### WHAT NEEDS TO BE DONE
Can you update the lines beginning with the one containing "Click the +0.72% S&P change badge" and running through the one containing "pos(342,422)", so that "Open" becomes "Launch" and nothing else changes?

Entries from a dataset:
++++

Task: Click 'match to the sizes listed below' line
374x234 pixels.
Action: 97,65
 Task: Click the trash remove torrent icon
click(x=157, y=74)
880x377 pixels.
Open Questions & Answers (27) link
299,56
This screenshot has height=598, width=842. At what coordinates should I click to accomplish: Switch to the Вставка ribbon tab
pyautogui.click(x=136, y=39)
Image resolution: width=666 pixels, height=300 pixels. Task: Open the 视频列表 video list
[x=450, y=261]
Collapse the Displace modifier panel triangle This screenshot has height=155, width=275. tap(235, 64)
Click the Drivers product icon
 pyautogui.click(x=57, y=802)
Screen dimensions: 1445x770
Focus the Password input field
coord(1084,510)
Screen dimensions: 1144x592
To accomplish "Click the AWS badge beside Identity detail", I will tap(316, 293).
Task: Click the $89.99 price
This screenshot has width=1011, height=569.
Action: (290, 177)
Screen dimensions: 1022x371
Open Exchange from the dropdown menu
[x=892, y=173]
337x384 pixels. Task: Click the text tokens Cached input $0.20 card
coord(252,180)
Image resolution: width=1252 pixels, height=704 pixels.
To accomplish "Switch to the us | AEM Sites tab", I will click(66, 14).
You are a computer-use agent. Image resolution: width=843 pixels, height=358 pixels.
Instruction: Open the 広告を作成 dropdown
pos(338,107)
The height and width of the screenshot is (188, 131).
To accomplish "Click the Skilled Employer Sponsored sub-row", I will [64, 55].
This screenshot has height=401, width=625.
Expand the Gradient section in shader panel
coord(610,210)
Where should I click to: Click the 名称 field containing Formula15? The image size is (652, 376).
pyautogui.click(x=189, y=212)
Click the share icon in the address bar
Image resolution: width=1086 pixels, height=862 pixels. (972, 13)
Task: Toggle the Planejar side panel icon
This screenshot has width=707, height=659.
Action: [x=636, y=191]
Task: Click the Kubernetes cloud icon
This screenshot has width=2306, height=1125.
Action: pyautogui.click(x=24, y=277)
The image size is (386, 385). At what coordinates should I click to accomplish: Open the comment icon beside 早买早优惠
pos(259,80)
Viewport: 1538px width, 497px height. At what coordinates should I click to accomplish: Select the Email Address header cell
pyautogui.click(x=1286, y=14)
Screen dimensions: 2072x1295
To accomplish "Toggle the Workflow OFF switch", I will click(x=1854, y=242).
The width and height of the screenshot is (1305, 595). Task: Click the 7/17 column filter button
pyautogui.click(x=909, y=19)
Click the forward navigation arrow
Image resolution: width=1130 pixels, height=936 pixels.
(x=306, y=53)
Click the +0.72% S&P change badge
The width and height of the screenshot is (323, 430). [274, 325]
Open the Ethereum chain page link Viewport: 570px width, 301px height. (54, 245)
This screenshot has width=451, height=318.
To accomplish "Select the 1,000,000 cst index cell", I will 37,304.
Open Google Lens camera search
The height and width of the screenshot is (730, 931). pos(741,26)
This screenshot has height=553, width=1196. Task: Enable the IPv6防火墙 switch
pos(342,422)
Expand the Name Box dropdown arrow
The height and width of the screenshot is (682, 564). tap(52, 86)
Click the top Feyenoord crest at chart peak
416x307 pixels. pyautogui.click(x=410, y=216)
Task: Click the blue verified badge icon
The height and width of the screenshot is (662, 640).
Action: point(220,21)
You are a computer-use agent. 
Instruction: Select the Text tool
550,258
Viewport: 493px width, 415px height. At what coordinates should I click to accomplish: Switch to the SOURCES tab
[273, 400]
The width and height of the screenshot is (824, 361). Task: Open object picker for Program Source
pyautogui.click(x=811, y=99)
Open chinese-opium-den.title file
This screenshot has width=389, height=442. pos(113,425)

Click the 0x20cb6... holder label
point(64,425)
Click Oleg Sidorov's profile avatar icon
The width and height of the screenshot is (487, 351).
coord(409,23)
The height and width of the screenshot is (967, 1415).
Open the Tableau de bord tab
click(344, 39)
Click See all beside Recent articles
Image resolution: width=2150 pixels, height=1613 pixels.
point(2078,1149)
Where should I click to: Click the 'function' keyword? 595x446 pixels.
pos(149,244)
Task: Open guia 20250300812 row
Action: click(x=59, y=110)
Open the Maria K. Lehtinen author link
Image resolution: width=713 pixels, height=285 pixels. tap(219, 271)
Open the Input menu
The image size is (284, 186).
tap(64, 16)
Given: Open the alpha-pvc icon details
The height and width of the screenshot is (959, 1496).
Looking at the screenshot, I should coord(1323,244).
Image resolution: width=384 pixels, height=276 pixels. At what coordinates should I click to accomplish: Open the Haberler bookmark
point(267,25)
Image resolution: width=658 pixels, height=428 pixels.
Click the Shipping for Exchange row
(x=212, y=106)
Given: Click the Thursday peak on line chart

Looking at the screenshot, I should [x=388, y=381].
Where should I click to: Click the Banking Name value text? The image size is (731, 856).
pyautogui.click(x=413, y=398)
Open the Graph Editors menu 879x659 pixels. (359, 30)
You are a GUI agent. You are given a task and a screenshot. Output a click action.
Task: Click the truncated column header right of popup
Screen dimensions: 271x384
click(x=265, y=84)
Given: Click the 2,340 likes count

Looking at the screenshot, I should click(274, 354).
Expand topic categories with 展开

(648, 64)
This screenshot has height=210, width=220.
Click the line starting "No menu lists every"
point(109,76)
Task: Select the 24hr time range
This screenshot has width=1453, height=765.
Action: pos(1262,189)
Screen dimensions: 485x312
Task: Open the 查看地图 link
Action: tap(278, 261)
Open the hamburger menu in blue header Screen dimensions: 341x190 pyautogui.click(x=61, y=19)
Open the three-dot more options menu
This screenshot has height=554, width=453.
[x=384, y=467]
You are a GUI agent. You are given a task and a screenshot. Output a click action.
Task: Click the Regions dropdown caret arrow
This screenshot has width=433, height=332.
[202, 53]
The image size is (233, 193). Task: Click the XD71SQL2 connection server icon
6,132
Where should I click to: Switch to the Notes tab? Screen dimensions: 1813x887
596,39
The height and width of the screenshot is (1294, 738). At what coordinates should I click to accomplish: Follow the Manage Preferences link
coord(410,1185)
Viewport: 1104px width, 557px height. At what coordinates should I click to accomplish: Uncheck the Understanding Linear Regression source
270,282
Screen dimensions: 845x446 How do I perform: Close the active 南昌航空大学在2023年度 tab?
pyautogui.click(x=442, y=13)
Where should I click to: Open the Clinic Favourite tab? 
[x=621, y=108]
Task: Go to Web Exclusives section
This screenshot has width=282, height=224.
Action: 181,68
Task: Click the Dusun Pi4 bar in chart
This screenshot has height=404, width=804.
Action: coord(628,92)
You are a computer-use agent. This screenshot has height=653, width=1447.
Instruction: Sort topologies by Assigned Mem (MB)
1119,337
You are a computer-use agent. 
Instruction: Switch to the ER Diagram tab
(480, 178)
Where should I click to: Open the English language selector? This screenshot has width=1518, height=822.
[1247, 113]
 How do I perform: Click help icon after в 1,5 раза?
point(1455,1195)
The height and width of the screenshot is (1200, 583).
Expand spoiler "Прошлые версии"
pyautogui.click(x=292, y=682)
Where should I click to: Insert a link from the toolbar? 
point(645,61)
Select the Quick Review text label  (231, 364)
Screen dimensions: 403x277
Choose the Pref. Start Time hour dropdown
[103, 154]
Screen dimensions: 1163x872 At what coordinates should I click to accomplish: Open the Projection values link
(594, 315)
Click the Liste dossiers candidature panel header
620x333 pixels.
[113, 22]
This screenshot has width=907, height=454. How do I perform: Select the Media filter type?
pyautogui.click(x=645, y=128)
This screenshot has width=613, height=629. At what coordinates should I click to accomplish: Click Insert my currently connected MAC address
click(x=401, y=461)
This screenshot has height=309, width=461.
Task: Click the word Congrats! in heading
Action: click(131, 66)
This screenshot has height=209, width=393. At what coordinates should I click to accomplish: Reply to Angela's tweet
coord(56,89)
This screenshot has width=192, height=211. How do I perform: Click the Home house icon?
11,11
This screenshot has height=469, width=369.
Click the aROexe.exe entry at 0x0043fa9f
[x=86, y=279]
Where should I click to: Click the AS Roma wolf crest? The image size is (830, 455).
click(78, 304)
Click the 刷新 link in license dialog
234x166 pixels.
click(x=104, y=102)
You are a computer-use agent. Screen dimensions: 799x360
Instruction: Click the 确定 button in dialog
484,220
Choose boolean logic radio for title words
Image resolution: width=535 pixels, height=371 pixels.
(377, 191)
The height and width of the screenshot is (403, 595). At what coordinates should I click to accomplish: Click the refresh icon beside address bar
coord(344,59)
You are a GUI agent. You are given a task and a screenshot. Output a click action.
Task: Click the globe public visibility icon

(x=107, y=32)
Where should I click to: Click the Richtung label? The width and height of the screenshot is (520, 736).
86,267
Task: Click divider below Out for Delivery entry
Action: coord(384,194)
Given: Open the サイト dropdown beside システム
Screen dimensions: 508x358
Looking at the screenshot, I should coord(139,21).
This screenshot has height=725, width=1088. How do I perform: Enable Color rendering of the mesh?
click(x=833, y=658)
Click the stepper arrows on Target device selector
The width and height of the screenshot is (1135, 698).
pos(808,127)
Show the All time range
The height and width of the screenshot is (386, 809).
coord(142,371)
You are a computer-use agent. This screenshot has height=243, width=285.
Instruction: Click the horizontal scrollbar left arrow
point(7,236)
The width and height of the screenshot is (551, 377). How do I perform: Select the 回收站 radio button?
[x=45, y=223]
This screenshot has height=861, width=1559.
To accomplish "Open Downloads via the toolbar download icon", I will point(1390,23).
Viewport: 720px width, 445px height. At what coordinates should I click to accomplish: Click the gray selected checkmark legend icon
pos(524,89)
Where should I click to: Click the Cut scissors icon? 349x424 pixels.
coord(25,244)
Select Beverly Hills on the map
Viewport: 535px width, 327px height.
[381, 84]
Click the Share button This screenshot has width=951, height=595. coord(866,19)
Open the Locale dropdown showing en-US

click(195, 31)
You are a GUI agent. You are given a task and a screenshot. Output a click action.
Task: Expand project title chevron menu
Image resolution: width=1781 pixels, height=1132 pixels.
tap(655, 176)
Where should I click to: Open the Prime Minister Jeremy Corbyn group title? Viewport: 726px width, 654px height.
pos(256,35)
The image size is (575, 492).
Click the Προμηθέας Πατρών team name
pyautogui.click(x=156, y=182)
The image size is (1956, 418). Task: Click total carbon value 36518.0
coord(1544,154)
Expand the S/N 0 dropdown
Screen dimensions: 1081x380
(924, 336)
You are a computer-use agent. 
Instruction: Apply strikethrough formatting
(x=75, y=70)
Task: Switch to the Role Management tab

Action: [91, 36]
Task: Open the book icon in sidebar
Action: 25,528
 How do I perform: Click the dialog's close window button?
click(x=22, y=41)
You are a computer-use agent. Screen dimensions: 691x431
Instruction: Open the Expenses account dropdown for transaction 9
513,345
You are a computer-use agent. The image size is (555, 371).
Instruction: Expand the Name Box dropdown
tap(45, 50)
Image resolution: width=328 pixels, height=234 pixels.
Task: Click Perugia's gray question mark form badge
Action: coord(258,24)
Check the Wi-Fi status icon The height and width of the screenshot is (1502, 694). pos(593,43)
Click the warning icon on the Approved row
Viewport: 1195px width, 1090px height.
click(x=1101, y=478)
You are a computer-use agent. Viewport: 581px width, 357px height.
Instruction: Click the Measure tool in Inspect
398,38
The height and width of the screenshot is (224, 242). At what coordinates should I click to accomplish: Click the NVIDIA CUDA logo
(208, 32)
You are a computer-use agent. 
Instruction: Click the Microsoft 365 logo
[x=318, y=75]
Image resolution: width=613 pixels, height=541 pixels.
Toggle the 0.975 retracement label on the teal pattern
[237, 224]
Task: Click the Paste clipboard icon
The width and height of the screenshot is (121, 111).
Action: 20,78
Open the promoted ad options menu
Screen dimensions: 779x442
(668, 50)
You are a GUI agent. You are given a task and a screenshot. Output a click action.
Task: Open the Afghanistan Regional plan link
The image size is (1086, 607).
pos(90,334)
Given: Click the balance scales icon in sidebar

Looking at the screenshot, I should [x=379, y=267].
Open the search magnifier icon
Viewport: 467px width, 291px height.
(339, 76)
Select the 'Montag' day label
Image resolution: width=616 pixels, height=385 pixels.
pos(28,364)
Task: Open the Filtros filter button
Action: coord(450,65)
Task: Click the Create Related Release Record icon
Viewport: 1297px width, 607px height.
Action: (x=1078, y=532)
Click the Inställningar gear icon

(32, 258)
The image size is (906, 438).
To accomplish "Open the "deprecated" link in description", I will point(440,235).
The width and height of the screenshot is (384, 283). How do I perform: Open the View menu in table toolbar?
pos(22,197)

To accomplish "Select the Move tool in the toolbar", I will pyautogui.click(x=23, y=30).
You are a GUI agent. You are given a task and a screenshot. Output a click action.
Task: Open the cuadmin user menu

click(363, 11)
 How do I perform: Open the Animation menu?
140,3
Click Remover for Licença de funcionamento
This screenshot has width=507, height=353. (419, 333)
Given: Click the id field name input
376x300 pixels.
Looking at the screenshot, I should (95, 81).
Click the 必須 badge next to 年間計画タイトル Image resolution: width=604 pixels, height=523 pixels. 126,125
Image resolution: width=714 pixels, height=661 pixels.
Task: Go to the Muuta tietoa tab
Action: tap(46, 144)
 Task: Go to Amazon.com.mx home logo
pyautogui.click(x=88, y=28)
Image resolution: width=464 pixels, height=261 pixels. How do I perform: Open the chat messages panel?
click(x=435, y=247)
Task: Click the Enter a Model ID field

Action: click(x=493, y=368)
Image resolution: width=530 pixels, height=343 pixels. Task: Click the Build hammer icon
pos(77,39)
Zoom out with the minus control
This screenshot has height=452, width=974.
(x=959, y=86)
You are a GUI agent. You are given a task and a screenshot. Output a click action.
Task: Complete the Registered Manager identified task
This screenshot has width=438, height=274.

++++

### FINAL ANSWER
Click the +0.72% S&P change badge
The width and height of the screenshot is (323, 430). [274, 325]
Launch the Ethereum chain page link Viewport: 570px width, 301px height. (54, 245)
This screenshot has width=451, height=318.
To accomplish "Select the 1,000,000 cst index cell", I will 37,304.
Launch Google Lens camera search
The height and width of the screenshot is (730, 931). pos(741,26)
This screenshot has height=553, width=1196. Task: Enable the IPv6防火墙 switch
pos(342,422)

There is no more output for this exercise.